No es exagerado afirmar que todo intento de aproximación cinematográfica rigurosa al universo que se extiende más allá de nuestro planeta tiene contraída una deuda con 2001. La película, que inicialmente contaba con una introducción donde diversos científicos se dirigían a la cámara, ha sido el modelo en el que se han mirado títulos recientes como La llegada (Arrival, Denis Villeneuve, 2016) o Interstellar (2014), donde Christopher Nolan contó con la ayuda del astrofísico Kip Thorne “para que todo lo reflejado en la pantalla fuera compatible con una noción de la realidad cosmológica (agujeros negros, los llamados agujeros de gusano que abren la puerta a otras galaxias, ondas gravitacionales, etc.), cuanto menos, con una base teórica que entiende de ecuaciones derivadas de la teoría de la relatividad propuesta hace cien años por Albert Einstein, que cambió la concepción dual de espacio-tiempo”. Así y todo, no faltaron analistas científicos que cuestionaron la película tras su estreno. Posteriormente, en el documental The Science of Interstellar (Gail Willumsen, 2015), Matthew McConaughey, recordaría que “la relación entre la ciencia y la ciencia ficción surge de un impulso creativo muy profundo: dar sentido a lo desconocido, inventar nuevos mundos, soñar un futuro mejor”.

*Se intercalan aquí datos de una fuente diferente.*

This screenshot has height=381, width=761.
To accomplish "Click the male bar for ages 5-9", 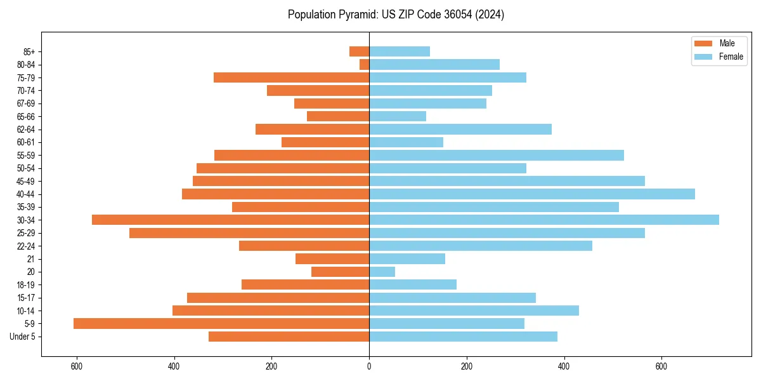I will tap(221, 324).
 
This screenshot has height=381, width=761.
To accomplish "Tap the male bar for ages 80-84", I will tap(365, 64).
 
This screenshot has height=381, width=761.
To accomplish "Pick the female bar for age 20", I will tap(382, 272).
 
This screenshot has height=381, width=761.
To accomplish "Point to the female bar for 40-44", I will tap(532, 194).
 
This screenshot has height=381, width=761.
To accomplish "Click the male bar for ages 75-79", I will tap(292, 77).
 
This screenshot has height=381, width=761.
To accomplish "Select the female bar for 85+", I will tap(400, 51).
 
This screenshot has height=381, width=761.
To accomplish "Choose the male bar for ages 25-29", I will tap(249, 233).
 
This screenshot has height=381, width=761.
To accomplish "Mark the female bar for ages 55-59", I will tap(497, 155).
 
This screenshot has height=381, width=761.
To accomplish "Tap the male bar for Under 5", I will tap(289, 337).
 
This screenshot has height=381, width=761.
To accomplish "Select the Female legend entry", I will tap(719, 57).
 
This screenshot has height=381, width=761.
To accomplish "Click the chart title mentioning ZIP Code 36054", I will tap(396, 15).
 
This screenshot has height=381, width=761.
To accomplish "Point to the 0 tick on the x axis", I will tap(369, 367).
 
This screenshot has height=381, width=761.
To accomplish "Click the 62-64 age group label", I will tap(26, 130).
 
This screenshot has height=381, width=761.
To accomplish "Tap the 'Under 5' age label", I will tap(23, 337).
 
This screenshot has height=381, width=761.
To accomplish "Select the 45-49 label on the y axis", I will tap(26, 181).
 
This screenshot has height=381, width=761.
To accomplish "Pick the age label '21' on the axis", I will tap(30, 259).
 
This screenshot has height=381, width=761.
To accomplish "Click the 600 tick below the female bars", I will tap(661, 367).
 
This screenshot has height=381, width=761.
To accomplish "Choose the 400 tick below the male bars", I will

Distopía y conciencia ecológica

Sin embargo, no faltan los títulos que, al abrigo de la ciencia, ofrecen una imagen de ese futuro que dista bastante de ser mejor. El libro de Aguilera computa algunas películas que han planteado un porvenir distópico, como Blade Runner (Ridley Scott, 1982), La isla (The Island, Michael Bay, 2005) o, sobre todo, Gattaca (Andrew Niccol, 1997), que de algún modo recoge elementos presentes en Blade Runner contemplados “a la luz de los avances en el campo de la genómica y de la biotecnología, como la secuenciación del genoma humano o la clonación del primer mamífero (la oveja Dolly)”. El tratamiento del tema convirtió el film en un clásico moderno, una película de culto como lo habían sido otras en los años setenta que también planteaban futuros distópicos, pero desde una conciencia ecológica con perspectiva humanista. Es el caso de otros dos títulos incluidos en el libro, quizá menores, pero muy valiosos. Por un lado, Naves misteriosas (Silent Running, 1971), debut en la dirección de Douglas Trumbull, responsable de efectos especiales en 2001. Narra el conflicto con el que se enfrenta un científico aislado en una estación espacial, que se dedica a mantener con vida las últimas especies botánicas de la Tierra y recibe la orden de destruirlas. Un film de bajo presupuesto, casi minimalista, pero de indudable encanto. Por otro lado, Sucesos en la cuarta fase (Phase IV, 1974), único largometraje dirigido por Saul Bass, el gran maestro del diseño de títulos de crédito. Planteada como un documental, explica y demuestra cómo las hormigas serían las dueñas del mundo si estuvieran en igualdad de condiciones intelectuales que el ser humano. Otra valiosa miniatura, muy poco conocida por el público, que merece ser destacada en el global de un volumen donde se señala el hecho de que “muy pocos guionistas y directores de cine han tenido una formación científica”. Que ese factor haya determinado su manera de enfrentarse con argumentos relacionados con la ciencia es solo uno de los muchos temas que explora un libro ameno, didáctico y que, como todos los de la colección Filmografías Esenciales, invita a acompañar la lectura con el correspondiente visionado de los títulos seleccionados.